Additionally, companies like UPS have suspended financial forecasts due to "macroeconomic uncertainty," reflecting the business community's concerns about future economic trends.
Treasury Secretary: Uncertainty as a "Strategic Tool"
Bessent further stated at the press conference that President Trump deliberately creates "strategic uncertainty" in trade negotiations to secure more favorable terms. He said, "The level of uncertainty will decrease. We hope to achieve long-term tariff revenue and agreements."
He added that the U.S. is currently negotiating with at least 17 trade partners and is close to reaching an agreement with India, with negotiations also underway with South Korea and Japan. Bessent emphasized that these negotiations will help reposition the U.S. in global trade and reduce dependence on China.
Polls Show Divided Public Confidence
Despite the Treasury Secretary's emphasis on ordinary investors' trust in Trump, multiple polls show that Trump's economic policies are divisive among the public. According to a CNN survey, 59% of respondents believe Trump's policies have worsened the U.S. economy, while only 27% see improvement.

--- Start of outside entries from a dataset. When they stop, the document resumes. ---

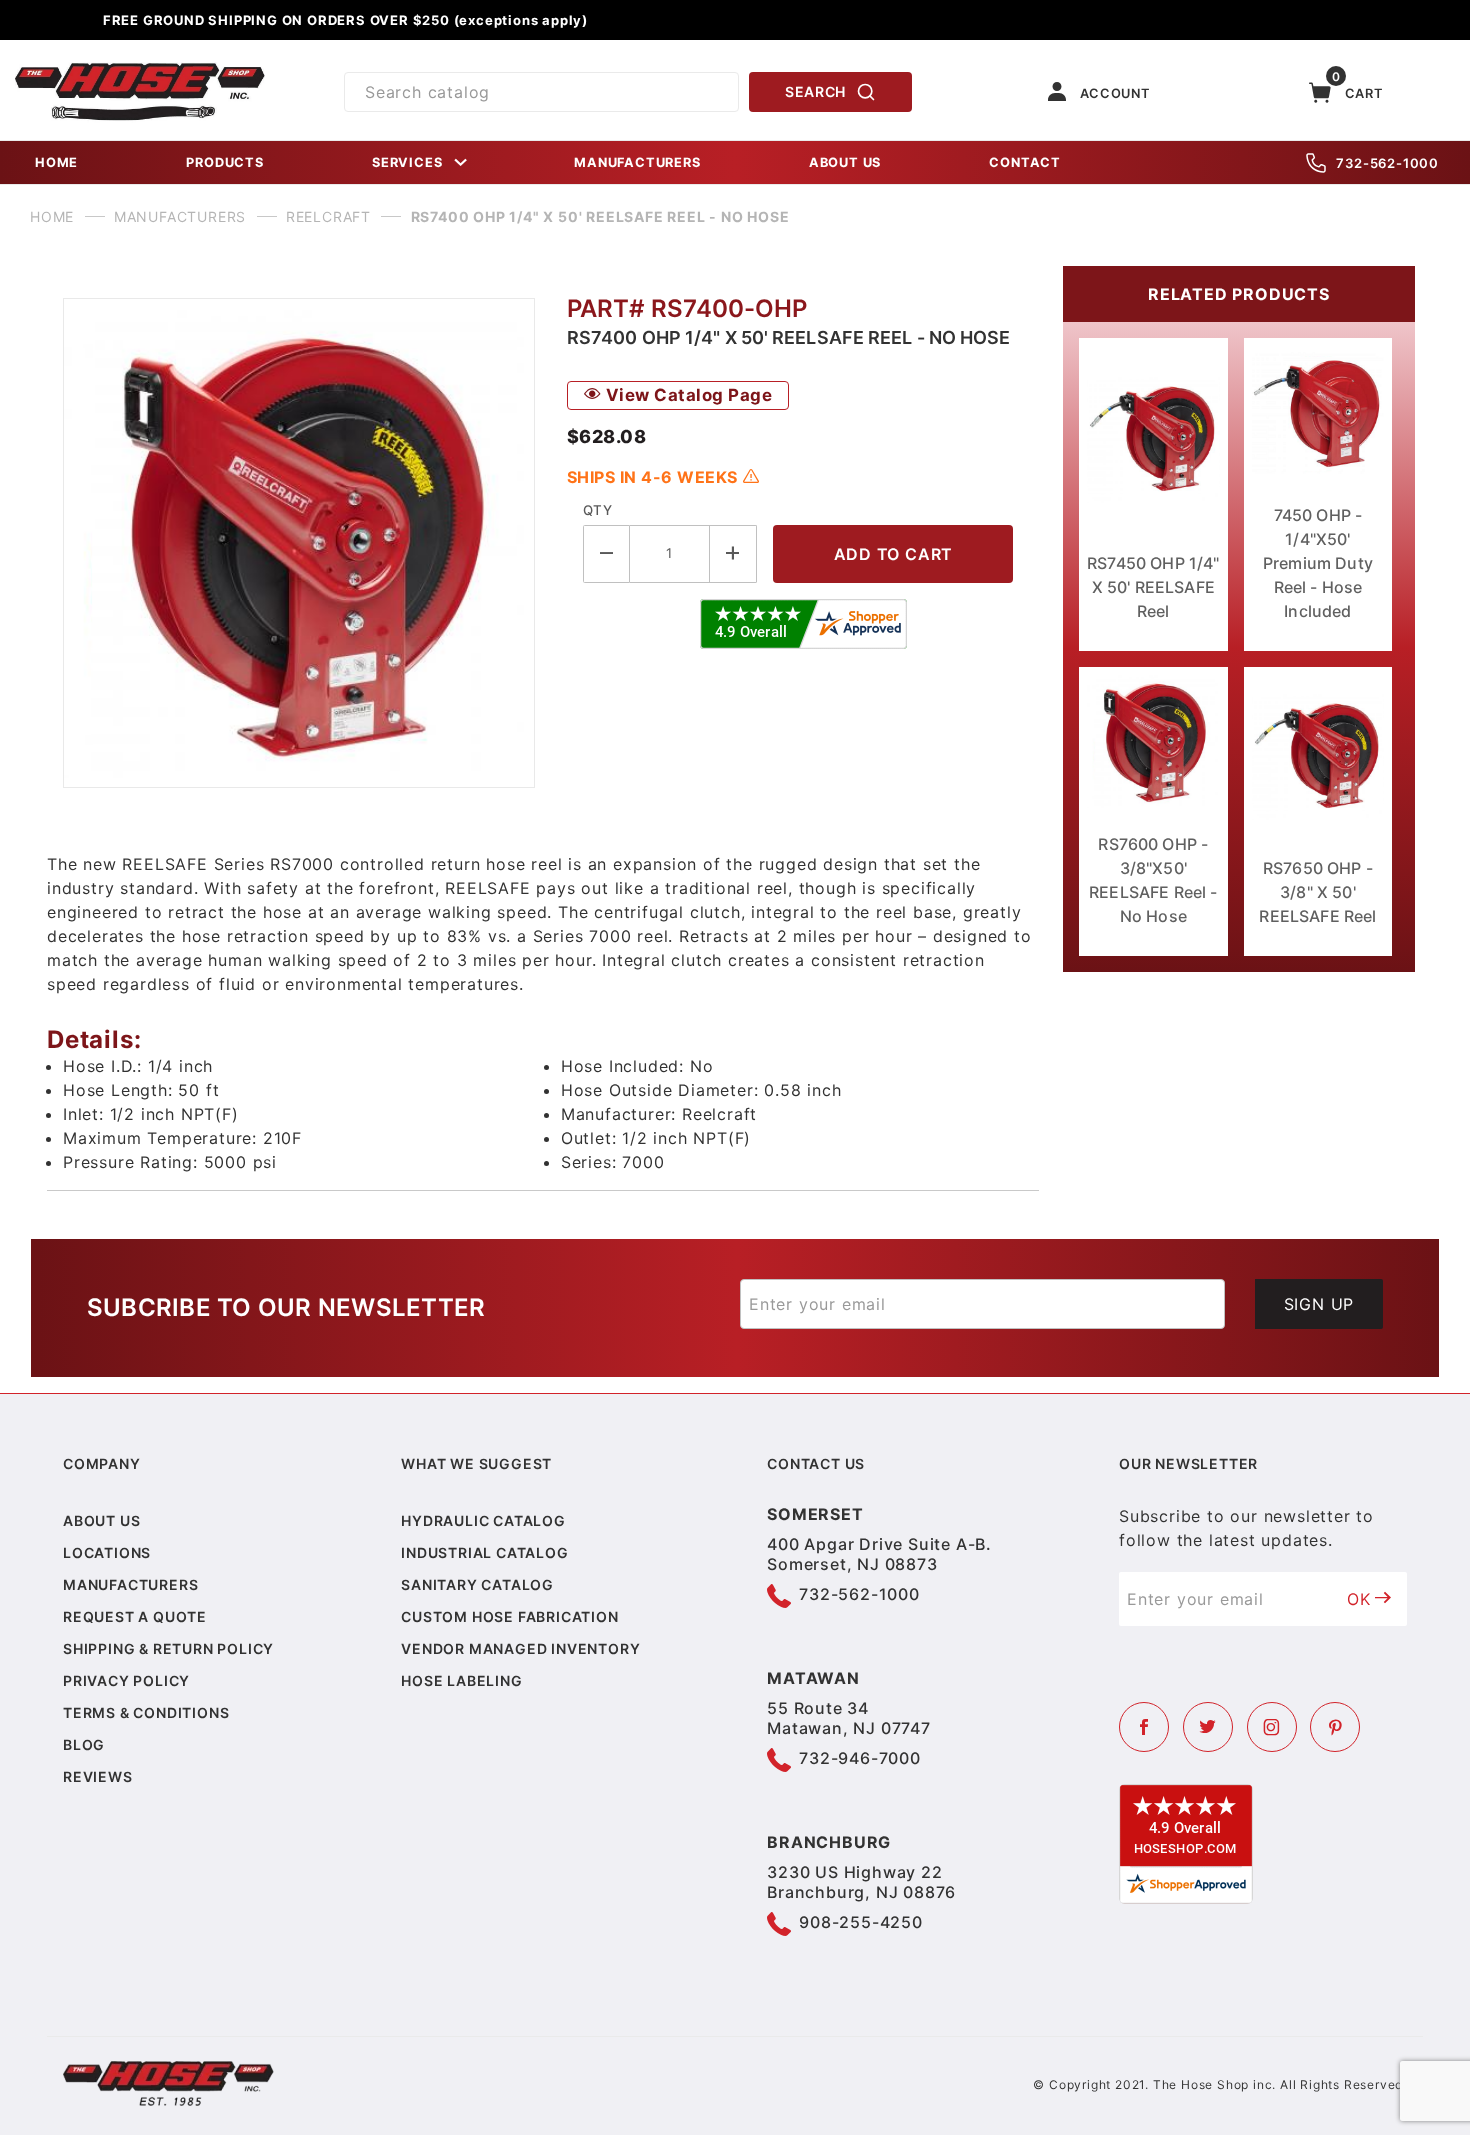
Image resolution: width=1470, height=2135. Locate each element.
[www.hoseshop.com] (140, 70)
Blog (84, 1744)
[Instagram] (1272, 1727)
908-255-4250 (861, 1922)
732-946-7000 (860, 1758)
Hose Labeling (461, 1680)
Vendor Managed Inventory (520, 1648)
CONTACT (1025, 162)
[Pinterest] (1335, 1727)
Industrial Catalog (484, 1552)
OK (1359, 1599)
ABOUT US (845, 162)
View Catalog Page (686, 395)
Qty (597, 510)
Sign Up (1319, 1304)
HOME (56, 162)
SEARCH (815, 91)
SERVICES (407, 162)
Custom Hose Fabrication (509, 1616)
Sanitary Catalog (477, 1584)
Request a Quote (135, 1616)
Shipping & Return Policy (168, 1648)
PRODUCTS (224, 162)
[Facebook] (1144, 1727)
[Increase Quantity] (733, 553)
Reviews (98, 1776)
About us (101, 1520)
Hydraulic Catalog (483, 1520)
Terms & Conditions (146, 1712)
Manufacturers (130, 1584)
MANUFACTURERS (637, 162)
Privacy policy (126, 1680)
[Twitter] (1208, 1727)
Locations (107, 1552)
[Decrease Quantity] (606, 553)
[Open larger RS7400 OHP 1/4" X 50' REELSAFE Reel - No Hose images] (299, 543)
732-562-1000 (1387, 163)
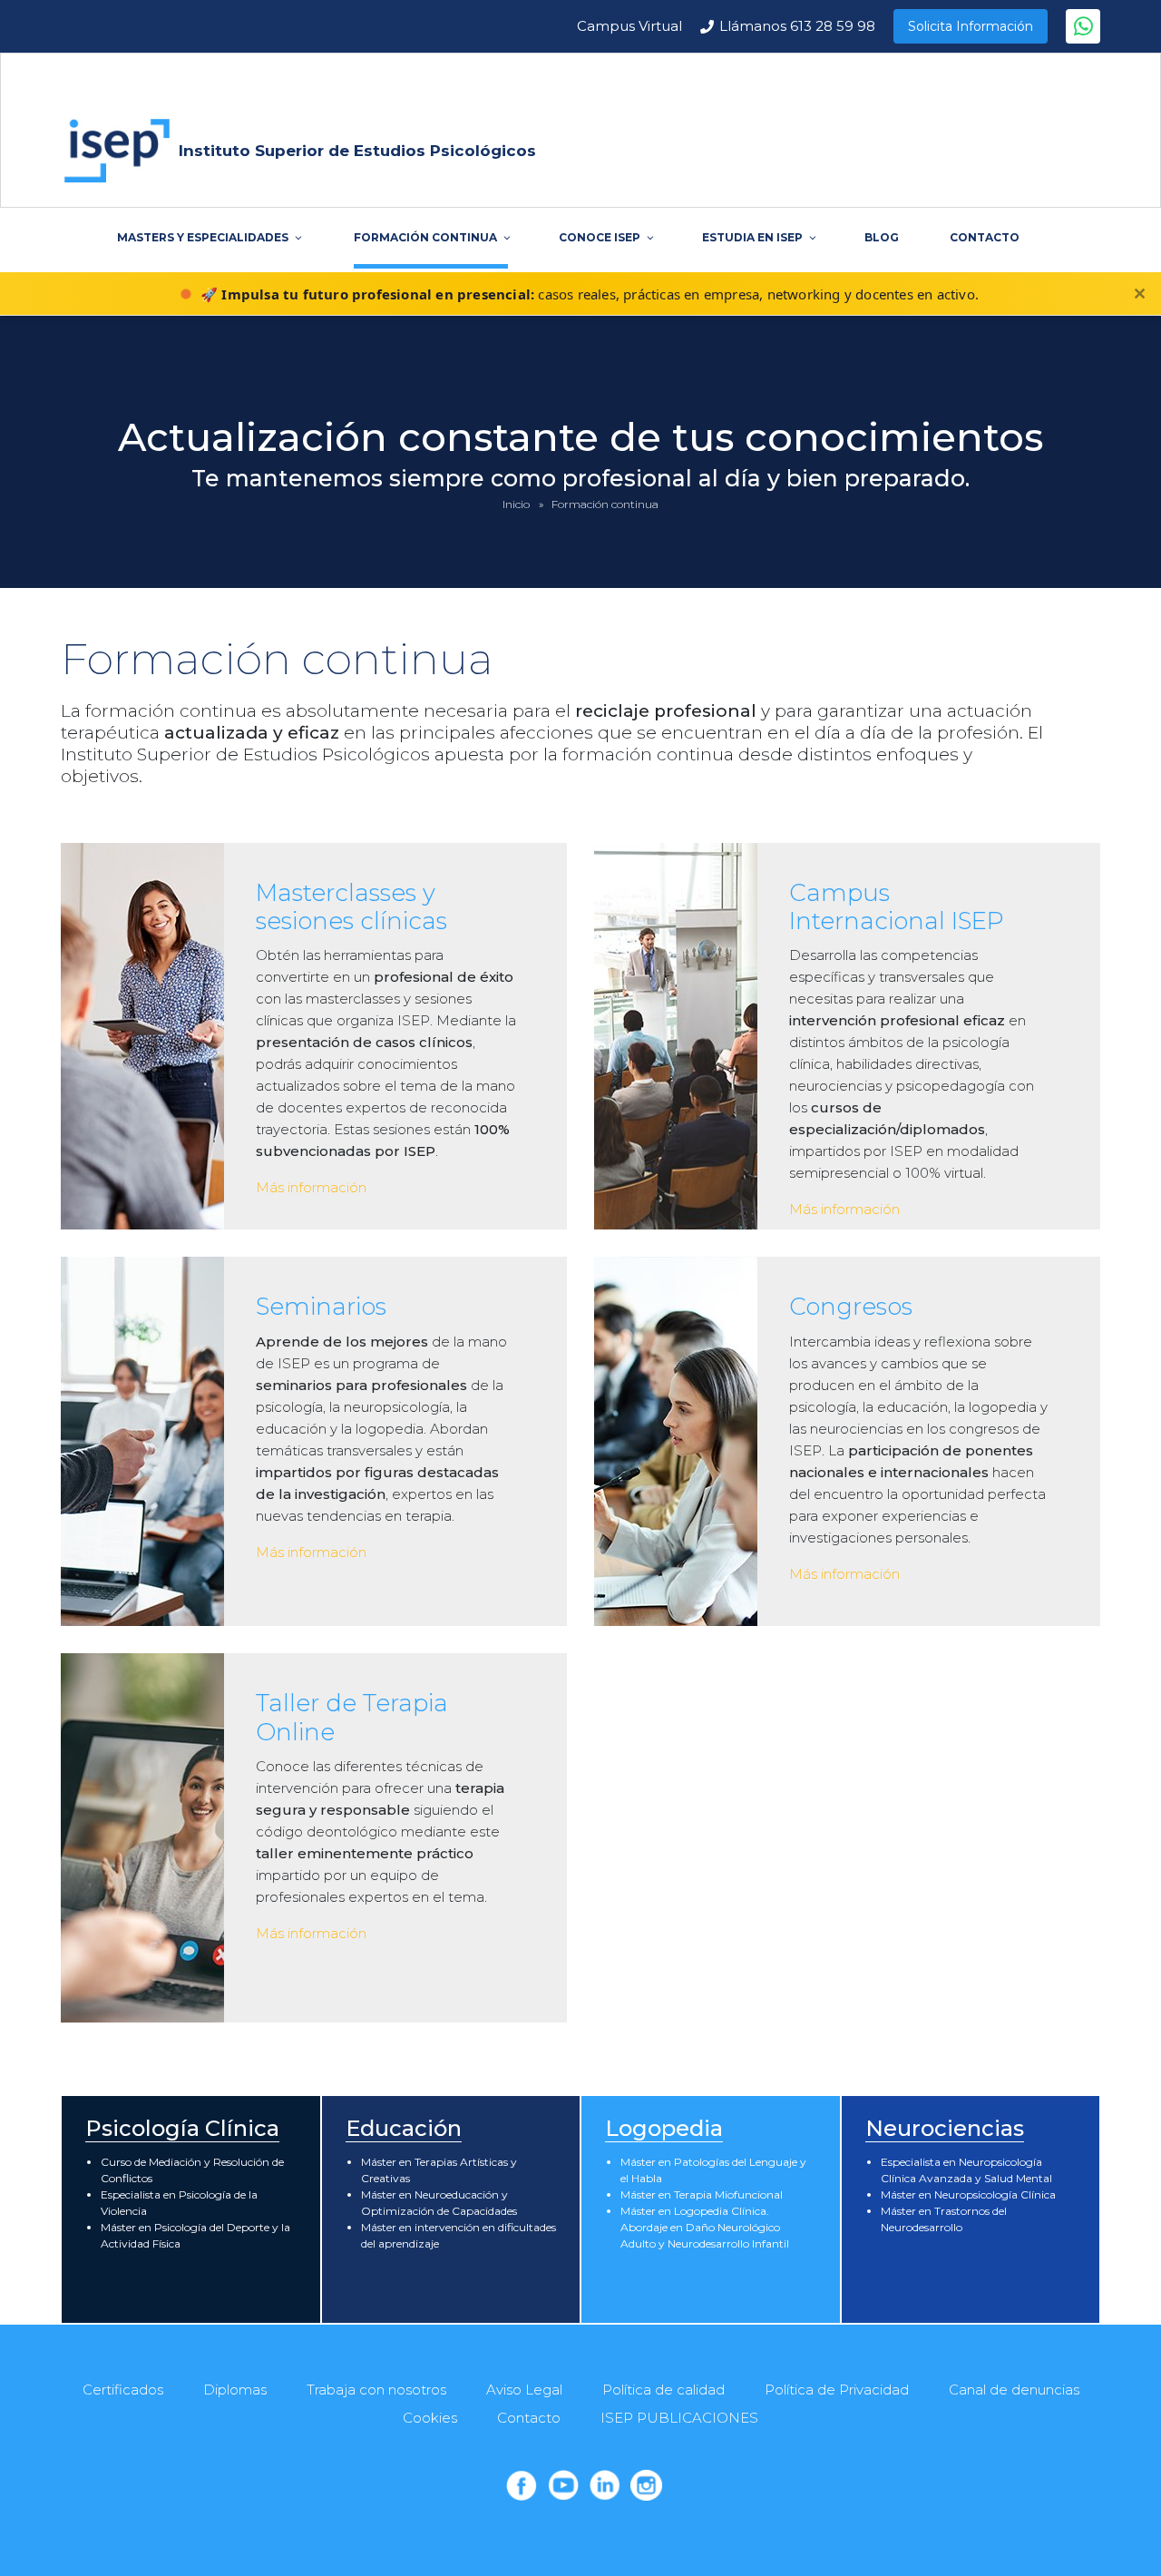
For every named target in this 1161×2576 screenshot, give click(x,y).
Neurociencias (944, 2128)
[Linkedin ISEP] (605, 2485)
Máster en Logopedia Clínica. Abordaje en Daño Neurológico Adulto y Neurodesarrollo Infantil (704, 2227)
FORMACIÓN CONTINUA (425, 237)
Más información (311, 1187)
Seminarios (321, 1306)
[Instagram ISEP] (645, 2485)
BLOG (881, 237)
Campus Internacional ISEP (896, 906)
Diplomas (235, 2389)
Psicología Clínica (182, 2128)
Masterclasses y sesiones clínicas (351, 906)
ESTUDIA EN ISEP (752, 237)
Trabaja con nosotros (376, 2389)
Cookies (430, 2417)
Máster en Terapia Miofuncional (701, 2194)
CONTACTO (985, 237)
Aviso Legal (524, 2389)
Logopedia (664, 2128)
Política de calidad (663, 2389)
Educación (404, 2128)
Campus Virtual (629, 25)
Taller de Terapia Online (352, 1717)
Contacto (529, 2417)
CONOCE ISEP (599, 237)
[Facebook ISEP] (521, 2485)
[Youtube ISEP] (563, 2485)
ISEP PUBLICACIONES (679, 2417)
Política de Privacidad (837, 2389)
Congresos (850, 1306)
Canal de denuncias (1014, 2389)
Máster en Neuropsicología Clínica (968, 2194)
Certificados (123, 2389)
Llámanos (797, 25)
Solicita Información (970, 26)
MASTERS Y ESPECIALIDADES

Even a poll by conservative media Fox News shows Trump's overall approval rating at just 44%.
In swing states like Arizona, voters have expressed dissatisfaction with the inconsistency and uncertainty of tariff policies. Local fruit and vegetable importers noted that the frequent adjustments to tariff policies make it difficult for them to plan long-term, leading to supply constraints and price increases.
Market Reaction and Future Observations
Although the Trump administration has attempted to stabilize market sentiment by adjusting auto tariffs and promoting multilateral trade agreements, the market's response to its policies remains cautious. According to a report by Anue, JPMorgan analysts noted that while the market has recently rebounded, the negative impact of the trade war on the real economy may become apparent in the next 1 to 2 months.
Meanwhile, some market observers have pointed out that Trump's statements are losing their impact on the market. According to a report by United Daily News, investors are gradually becoming immune to Trump's "statements," and the market is more focused on the Federal Reserve's policy direction rather than the president's immediate remarks.